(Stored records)
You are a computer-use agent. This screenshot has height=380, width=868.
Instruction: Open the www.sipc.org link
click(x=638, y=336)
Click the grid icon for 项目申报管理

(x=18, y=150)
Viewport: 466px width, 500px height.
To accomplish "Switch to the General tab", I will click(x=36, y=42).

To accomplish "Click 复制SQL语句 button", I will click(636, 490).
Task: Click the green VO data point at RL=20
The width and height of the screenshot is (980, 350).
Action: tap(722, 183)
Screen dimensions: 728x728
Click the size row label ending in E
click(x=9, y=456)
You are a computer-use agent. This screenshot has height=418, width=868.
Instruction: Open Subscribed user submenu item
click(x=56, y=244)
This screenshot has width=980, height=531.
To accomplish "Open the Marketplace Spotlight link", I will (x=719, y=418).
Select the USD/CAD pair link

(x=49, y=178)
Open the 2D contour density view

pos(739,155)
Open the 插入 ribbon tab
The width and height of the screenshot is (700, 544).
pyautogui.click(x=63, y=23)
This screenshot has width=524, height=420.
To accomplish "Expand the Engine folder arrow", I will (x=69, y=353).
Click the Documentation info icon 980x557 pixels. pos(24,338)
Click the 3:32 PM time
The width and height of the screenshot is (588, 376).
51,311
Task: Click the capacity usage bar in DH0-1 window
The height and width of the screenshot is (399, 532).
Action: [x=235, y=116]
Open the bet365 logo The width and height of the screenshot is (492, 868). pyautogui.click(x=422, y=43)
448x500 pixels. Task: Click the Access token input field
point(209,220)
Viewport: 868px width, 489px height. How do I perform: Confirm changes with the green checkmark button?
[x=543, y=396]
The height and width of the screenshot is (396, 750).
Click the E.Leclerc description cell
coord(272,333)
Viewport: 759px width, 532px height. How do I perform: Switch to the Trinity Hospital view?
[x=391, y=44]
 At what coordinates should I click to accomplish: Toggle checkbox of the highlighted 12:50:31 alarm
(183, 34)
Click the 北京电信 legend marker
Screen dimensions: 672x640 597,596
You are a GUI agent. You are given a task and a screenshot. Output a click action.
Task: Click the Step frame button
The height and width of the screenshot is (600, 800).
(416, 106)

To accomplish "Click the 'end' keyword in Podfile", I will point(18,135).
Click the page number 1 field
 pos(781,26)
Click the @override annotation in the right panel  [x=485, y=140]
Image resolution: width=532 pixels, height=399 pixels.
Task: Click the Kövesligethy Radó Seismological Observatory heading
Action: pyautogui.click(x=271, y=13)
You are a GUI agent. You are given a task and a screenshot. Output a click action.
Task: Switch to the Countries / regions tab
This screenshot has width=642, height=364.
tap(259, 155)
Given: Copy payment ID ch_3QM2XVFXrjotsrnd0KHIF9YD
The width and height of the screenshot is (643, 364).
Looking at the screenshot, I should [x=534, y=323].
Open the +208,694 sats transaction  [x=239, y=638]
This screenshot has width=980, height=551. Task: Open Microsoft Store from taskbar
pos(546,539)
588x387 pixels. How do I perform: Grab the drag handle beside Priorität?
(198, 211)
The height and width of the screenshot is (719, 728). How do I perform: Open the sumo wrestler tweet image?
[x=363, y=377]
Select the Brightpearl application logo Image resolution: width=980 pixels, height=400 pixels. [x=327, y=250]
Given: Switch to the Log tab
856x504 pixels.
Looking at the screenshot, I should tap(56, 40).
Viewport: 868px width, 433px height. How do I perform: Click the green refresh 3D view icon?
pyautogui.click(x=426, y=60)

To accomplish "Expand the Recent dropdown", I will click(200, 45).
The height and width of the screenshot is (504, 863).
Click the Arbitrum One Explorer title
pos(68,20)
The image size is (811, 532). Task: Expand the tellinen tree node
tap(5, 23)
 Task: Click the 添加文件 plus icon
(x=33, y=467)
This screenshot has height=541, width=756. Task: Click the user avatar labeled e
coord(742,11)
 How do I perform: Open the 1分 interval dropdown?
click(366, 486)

■ Required task: Retype the lines of the records above, from the line with "Click the 3:32 PM time" up to and including the line with "point(209,220)", exactly as they appear.

■ Full answer:
Click the 3:32 PM time
The width and height of the screenshot is (588, 376).
51,311
Task: Click the capacity usage bar in DH0-1 window
The height and width of the screenshot is (399, 532).
Action: [x=235, y=116]
Open the bet365 logo The width and height of the screenshot is (492, 868). pyautogui.click(x=422, y=43)
448x500 pixels. Task: Click the Access token input field
point(209,220)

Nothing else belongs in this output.